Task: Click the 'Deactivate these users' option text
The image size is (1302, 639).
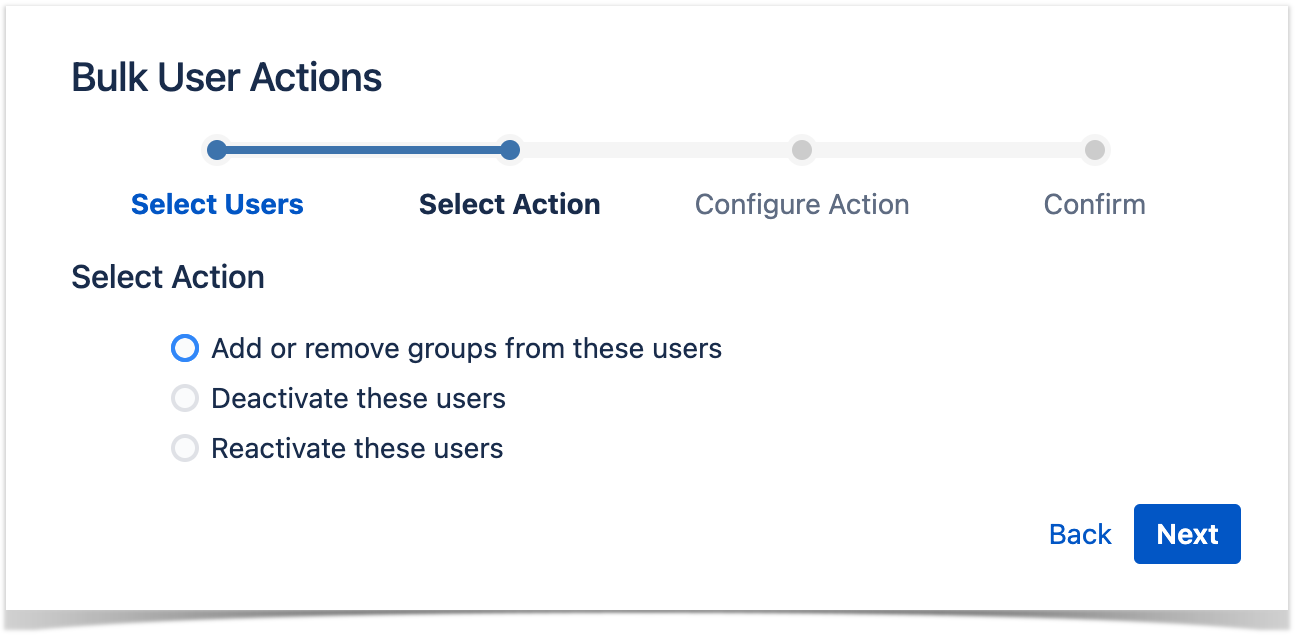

□ □ □ □ □

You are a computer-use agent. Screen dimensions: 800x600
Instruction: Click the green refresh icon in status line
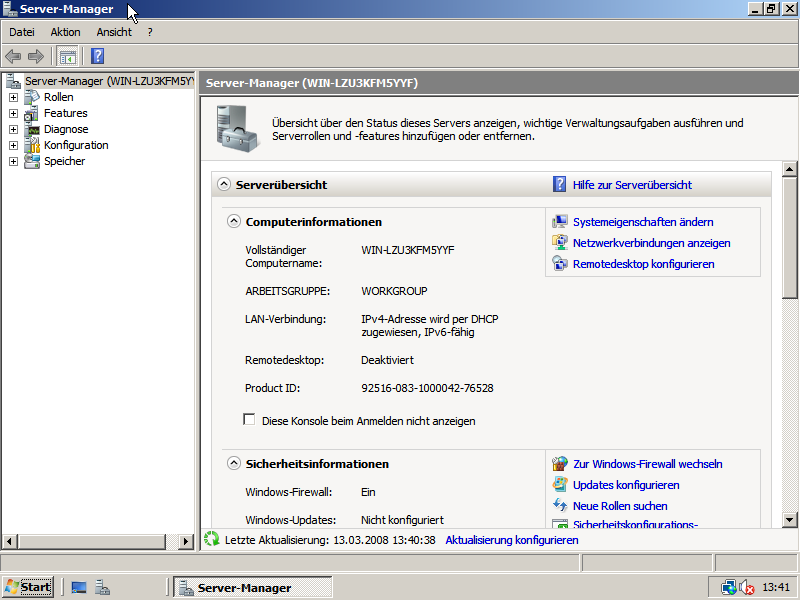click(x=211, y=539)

□ □ □ □ □

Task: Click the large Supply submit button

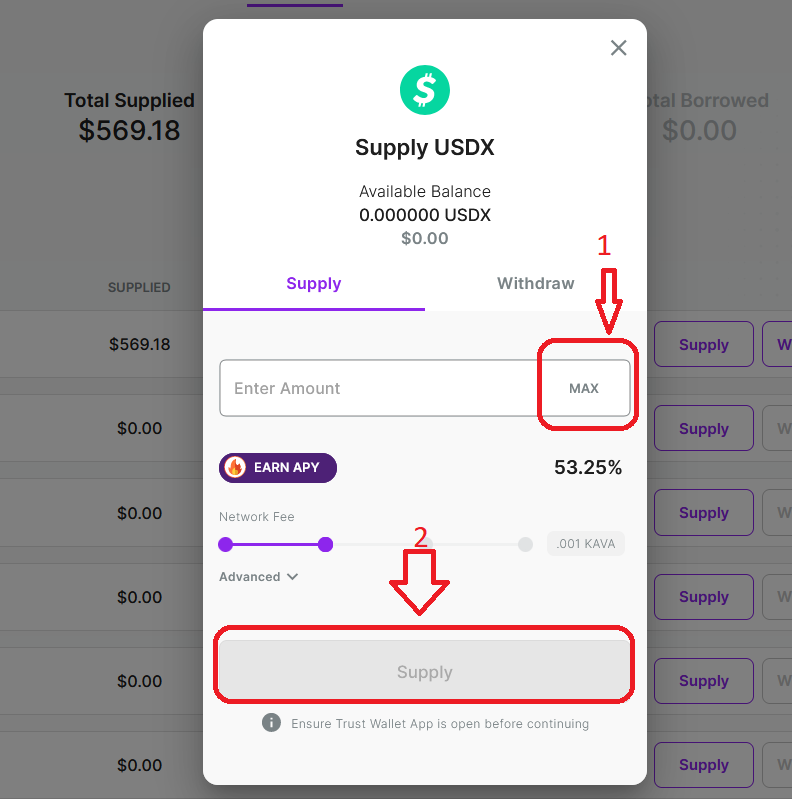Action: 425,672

□ □ □ □ □

§ **Exercise requirements**
Copy only this part of the entries above: the line with "Task: Click the 'Deactivate", the line with "The image size is (1302, 639).", and the lines between, all exactly as written.

§ **Your solution**
Task: Click the 'Deactivate these users' option text
The image size is (1302, 639).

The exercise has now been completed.